Chiropractic Coding Guide 2025

In today’s healthcare landscape, accurate billing is one of the cornerstones of running a successful chiropractic practice. It’s not enough to provide high-quality care—your financial health depends on submitting claims with the right CPT codes, proper modifiers, and thorough documentation. This guide highlights the most essential CPT codes, common pitfalls, and strategies to ensure your practice thrives financially in 2025.
What Are Chiropractic CPT Codes?
CPT stands for Current Procedural Terminology, a universal system used to describe medical, diagnostic, and therapeutic services. These codes act as a shared language between providers, payers, and auditors. For chiropractors, they outline what procedures were performed, where they were applied, and how extensive the treatment was.
CPT codes are not just about numbers—they are the backbone of your revenue cycle. They ensure payers know exactly what services were provided so claims can be processed accurately. Incorrect or vague codes not only delay reimbursement but may also raise red flags with insurance companies or regulatory agencies.
Chiropractic CPT codes are commonly used to bill for:
- Spinal manipulation / adjustment of specific regions
- Therapeutic modalities such as ultrasound, traction, or electrical stimulation
- Manual therapies like myofascial release and mobilization
- Rehabilitative exercises to strengthen and restore function
Key Chiropractic CPT Codes to Know in 2025
Here are some frequently used CPT / HCPCS codes that every chiropractic practice should be familiar with:
Category | Code | What It Covers |
---|---|---|
Spinal Manipulative Treatment (CMT) | 98940 | Adjustment of 1–2 spinal regions |
98941 | Adjustment of 3–4 spinal regions | |
98942 | Adjustment of 5 spinal regions | |
98943 | Manipulation of extraspinal region (e.g., extremities) | |
Therapeutic Modalities & Manual Therapies | 97010 | Hot/cold packs |
97012 | Mechanical traction | |
97035 | Ultrasound therapy | |
97110 | Therapeutic exercise (strength, endurance, flexibility) | |
97112 | Neuromuscular re-education (balance, coordination, posture) | |
97140 | Manual therapy (soft tissue, myofascial release, joint mobilization) |
These codes form the foundation of chiropractic billing. Payer policies differ—some insurers bundle therapies into spinal manipulation codes, while others require separate billing. Verify payer guidelines before submitting claims.

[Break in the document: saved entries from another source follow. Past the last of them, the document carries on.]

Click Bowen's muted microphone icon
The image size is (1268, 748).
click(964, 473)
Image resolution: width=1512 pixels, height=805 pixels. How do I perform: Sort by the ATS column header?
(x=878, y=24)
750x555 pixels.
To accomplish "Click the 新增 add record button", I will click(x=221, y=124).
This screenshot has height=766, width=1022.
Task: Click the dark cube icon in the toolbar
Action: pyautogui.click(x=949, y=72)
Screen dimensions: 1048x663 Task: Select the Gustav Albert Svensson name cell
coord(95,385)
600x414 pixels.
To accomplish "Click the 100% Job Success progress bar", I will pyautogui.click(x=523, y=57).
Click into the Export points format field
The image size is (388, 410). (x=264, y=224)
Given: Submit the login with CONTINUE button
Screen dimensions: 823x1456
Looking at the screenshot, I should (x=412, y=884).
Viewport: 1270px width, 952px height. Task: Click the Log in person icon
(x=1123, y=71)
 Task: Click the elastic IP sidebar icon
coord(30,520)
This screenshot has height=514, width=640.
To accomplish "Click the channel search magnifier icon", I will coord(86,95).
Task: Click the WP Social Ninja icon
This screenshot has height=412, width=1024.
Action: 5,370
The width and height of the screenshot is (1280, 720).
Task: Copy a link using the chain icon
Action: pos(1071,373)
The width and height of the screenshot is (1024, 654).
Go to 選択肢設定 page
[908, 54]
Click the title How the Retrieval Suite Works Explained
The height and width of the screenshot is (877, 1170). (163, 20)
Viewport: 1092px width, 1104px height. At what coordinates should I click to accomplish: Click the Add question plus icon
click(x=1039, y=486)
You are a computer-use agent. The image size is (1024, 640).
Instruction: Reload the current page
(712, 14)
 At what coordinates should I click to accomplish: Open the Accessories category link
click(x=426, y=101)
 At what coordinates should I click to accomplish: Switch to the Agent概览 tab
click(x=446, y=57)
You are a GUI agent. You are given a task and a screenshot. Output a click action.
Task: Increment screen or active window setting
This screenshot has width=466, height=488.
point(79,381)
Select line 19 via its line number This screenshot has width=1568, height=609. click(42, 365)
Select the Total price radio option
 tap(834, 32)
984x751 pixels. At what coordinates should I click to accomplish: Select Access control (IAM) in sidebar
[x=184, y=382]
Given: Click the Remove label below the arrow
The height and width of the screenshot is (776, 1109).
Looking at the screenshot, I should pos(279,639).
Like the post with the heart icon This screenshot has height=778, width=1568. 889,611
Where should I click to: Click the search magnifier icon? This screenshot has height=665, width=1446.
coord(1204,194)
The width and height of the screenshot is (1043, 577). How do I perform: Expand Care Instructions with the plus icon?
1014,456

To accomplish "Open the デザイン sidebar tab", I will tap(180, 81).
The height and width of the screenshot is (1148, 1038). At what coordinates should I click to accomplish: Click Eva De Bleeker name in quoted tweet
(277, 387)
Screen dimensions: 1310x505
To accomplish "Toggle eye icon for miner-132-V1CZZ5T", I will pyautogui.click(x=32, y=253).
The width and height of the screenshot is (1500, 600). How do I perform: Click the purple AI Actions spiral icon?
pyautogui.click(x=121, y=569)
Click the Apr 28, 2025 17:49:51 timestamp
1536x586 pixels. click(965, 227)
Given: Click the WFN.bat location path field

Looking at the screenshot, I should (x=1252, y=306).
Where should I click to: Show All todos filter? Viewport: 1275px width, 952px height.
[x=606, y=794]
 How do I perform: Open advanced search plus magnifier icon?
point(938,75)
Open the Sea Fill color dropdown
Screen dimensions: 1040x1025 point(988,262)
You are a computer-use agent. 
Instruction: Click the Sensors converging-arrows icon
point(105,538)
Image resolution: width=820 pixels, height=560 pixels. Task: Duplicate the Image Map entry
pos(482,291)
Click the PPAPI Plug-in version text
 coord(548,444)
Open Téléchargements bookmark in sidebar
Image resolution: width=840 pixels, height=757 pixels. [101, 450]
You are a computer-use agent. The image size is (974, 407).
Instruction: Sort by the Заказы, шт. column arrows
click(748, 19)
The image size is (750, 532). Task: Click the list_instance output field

Why Proper CPT Coding Matters
Correct coding is about more than compliance—it directly impacts your revenue cycle and patient trust. Key benefits include:
- Timely Reimbursement – Clear coding reduces denials and speeds up payment cycles.
- Audit Protection – Accurate documentation and coding safeguard your practice during audits.
- Patient Transparency – Patients appreciate knowing exactly what services they are being billed for.
- Revenue Optimization – Proper coding prevents underbilling and ensures fair compensation.
- Practice Growth – Strong revenue management frees up resources for care, technology, and training.
Common Chiropractic Coding Pitfalls
Even experienced chiropractors and billing teams fall into these traps:
- Vague documentation – Avoid generic notes like “spinal adjustment.” Specify regions treated, techniques, and patient response.
- Undercoding or overcoding – Coding fewer regions than treated leaves revenue on the table; coding more than performed may trigger audits.
- Modifier errors – For example, when an E/M service is performed the same day as an adjustment, a -25 modifier is often required.
- Bundling confusion – Some therapies are bundled with adjustments and cannot be billed separately unless payer rules allow.
- Maintenance care billing – Many insurers cover acute or corrective care but not maintenance visits; submitting claims incorrectly may result in denials.
Best Practices to Strengthen Your Billing Workflow
- Regular Staff Training – Keep your billing team updated on CPT revisions and payer-specific rules.
- Use SOAP Notes Effectively – Document Subjective, Objective, Assessment, and Plan for every visit.
- Verify Coverage Up Front – Check frequency limits, covered therapies, and exclusions in advance.
- Conduct Internal Audits – Review claims periodically to identify coding errors or denial trends.
- Leverage Technology – EHRs and practice management software with coding support reduce human error.
- Stay Current – CPT sets and payer policies change yearly; subscribe to coding updates or work with RCM experts.
Real-World Example
Consider a patient with neck stiffness, lower back pain, and shoulder tension. During a single session, the chiropractor may:
- Perform spinal manipulation in three regions (neck, thoracic, lumbar) → 98941
- Provide ultrasound therapy for localized inflammation → 97035
- Guide the patient through core-strengthening therapeutic exercises → 97110
With accurate documentation and correct CPT use, this claim should be reimbursed smoothly. If an evaluation was also performed, add modifier -25 to the E/M code.